▶ [SUPPLIED DATA]:
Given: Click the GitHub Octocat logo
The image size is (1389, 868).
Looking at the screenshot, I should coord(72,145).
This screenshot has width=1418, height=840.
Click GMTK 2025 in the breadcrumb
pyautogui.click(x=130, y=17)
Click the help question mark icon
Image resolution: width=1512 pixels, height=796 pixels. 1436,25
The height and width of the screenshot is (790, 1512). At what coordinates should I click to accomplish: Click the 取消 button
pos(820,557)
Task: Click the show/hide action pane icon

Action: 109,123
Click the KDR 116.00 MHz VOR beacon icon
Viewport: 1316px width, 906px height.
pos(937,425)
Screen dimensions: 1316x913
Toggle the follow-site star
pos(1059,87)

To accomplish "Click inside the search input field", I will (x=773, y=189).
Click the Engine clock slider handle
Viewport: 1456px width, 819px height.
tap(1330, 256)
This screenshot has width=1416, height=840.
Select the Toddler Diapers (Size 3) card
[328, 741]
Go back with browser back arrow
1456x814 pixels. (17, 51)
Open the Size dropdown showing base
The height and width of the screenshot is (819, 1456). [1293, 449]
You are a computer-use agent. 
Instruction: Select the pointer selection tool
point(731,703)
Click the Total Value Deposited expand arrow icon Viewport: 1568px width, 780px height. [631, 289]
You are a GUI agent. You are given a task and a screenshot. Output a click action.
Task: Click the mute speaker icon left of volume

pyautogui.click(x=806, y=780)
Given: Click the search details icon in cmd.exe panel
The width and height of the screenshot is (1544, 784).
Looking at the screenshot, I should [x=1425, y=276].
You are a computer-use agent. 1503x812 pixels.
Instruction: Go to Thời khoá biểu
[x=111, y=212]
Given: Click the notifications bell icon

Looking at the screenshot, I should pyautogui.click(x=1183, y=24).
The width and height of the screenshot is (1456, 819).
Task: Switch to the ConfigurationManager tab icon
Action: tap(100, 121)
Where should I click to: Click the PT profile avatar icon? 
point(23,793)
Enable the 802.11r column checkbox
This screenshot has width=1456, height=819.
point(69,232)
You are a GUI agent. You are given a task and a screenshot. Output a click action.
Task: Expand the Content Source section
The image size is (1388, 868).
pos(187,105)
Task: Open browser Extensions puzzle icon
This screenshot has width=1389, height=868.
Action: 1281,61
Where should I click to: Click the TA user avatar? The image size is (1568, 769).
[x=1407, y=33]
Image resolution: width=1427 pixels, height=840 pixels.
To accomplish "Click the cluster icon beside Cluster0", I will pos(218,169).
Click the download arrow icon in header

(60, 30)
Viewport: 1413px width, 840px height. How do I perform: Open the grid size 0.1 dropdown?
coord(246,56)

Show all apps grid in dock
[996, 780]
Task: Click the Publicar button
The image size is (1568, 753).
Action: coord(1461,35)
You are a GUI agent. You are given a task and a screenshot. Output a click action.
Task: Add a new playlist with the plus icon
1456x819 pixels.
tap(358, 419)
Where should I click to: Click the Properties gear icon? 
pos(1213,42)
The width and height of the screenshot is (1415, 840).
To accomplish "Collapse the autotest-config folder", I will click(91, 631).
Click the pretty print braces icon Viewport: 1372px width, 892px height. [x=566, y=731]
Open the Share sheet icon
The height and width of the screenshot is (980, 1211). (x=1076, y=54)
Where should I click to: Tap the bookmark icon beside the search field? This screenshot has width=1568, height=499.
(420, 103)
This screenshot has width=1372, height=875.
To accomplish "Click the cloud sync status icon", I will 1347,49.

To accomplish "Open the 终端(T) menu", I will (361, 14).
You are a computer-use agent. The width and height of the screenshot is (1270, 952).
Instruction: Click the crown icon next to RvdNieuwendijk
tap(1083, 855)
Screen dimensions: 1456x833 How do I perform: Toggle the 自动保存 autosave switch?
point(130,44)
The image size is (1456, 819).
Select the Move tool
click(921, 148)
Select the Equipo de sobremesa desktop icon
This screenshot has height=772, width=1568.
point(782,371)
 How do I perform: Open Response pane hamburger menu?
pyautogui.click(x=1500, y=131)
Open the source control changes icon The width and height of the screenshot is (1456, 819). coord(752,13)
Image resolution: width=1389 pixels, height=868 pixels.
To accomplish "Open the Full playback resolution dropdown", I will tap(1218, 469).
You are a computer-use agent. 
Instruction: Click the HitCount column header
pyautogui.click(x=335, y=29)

▶ [WORK TO COMPLETE]: Retype all of the data shown above, word for word.

▶ [RESULT OF THE EXERCISE]:
Given: Click the GitHub Octocat logo
The image size is (1389, 868).
Looking at the screenshot, I should coord(72,145).
This screenshot has width=1418, height=840.
Click GMTK 2025 in the breadcrumb
pyautogui.click(x=130, y=17)
Click the help question mark icon
Image resolution: width=1512 pixels, height=796 pixels. 1436,25
The height and width of the screenshot is (790, 1512). At what coordinates should I click to accomplish: Click the 取消 button
pos(820,557)
Task: Click the show/hide action pane icon

Action: 109,123
Click the KDR 116.00 MHz VOR beacon icon
Viewport: 1316px width, 906px height.
pos(937,425)
Screen dimensions: 1316x913
Toggle the follow-site star
pos(1059,87)

To accomplish "Click inside the search input field", I will (x=773, y=189).
Click the Engine clock slider handle
Viewport: 1456px width, 819px height.
tap(1330, 256)
This screenshot has width=1416, height=840.
Select the Toddler Diapers (Size 3) card
[328, 741]
Go back with browser back arrow
1456x814 pixels. (17, 51)
Open the Size dropdown showing base
The height and width of the screenshot is (819, 1456). [1293, 449]
You are a computer-use agent. 
Instruction: Select the pointer selection tool
point(731,703)
Click the Total Value Deposited expand arrow icon Viewport: 1568px width, 780px height. [631, 289]
You are a GUI agent. You are given a task and a screenshot. Output a click action.
Task: Click the mute speaker icon left of volume

pyautogui.click(x=806, y=780)
Given: Click the search details icon in cmd.exe panel
The width and height of the screenshot is (1544, 784).
Looking at the screenshot, I should [x=1425, y=276].
You are a computer-use agent. 1503x812 pixels.
Instruction: Go to Thời khoá biểu
[x=111, y=212]
Given: Click the notifications bell icon

Looking at the screenshot, I should pyautogui.click(x=1183, y=24).
The width and height of the screenshot is (1456, 819).
Task: Switch to the ConfigurationManager tab icon
Action: tap(100, 121)
Where should I click to: Click the PT profile avatar icon? 
point(23,793)
Enable the 802.11r column checkbox
This screenshot has width=1456, height=819.
point(69,232)
You are a GUI agent. You are given a task and a screenshot. Output a click action.
Task: Expand the Content Source section
The image size is (1388, 868).
pos(187,105)
Task: Open browser Extensions puzzle icon
This screenshot has width=1389, height=868.
Action: 1281,61
Where should I click to: Click the TA user avatar? The image size is (1568, 769).
[x=1407, y=33]
Image resolution: width=1427 pixels, height=840 pixels.
To accomplish "Click the cluster icon beside Cluster0", I will pos(218,169).
Click the download arrow icon in header

(60, 30)
Viewport: 1413px width, 840px height. How do I perform: Open the grid size 0.1 dropdown?
coord(246,56)

Show all apps grid in dock
[996, 780]
Task: Click the Publicar button
The image size is (1568, 753).
Action: coord(1461,35)
You are a GUI agent. You are given a task and a screenshot. Output a click action.
Task: Add a new playlist with the plus icon
1456x819 pixels.
tap(358, 419)
Where should I click to: Click the Properties gear icon? 
pos(1213,42)
The width and height of the screenshot is (1415, 840).
To accomplish "Collapse the autotest-config folder", I will click(91, 631).
Click the pretty print braces icon Viewport: 1372px width, 892px height. [x=566, y=731]
Open the Share sheet icon
The height and width of the screenshot is (980, 1211). (x=1076, y=54)
Where should I click to: Tap the bookmark icon beside the search field? This screenshot has width=1568, height=499.
(420, 103)
This screenshot has width=1372, height=875.
To accomplish "Click the cloud sync status icon", I will 1347,49.

To accomplish "Open the 终端(T) menu", I will (361, 14).
You are a computer-use agent. The width and height of the screenshot is (1270, 952).
Instruction: Click the crown icon next to RvdNieuwendijk
tap(1083, 855)
Screen dimensions: 1456x833 How do I perform: Toggle the 自动保存 autosave switch?
point(130,44)
The image size is (1456, 819).
Select the Move tool
click(921, 148)
Select the Equipo de sobremesa desktop icon
This screenshot has height=772, width=1568.
point(782,371)
 How do I perform: Open Response pane hamburger menu?
pyautogui.click(x=1500, y=131)
Open the source control changes icon The width and height of the screenshot is (1456, 819). coord(752,13)
Image resolution: width=1389 pixels, height=868 pixels.
To accomplish "Open the Full playback resolution dropdown", I will tap(1218, 469).
You are a computer-use agent. 
Instruction: Click the HitCount column header
pyautogui.click(x=335, y=29)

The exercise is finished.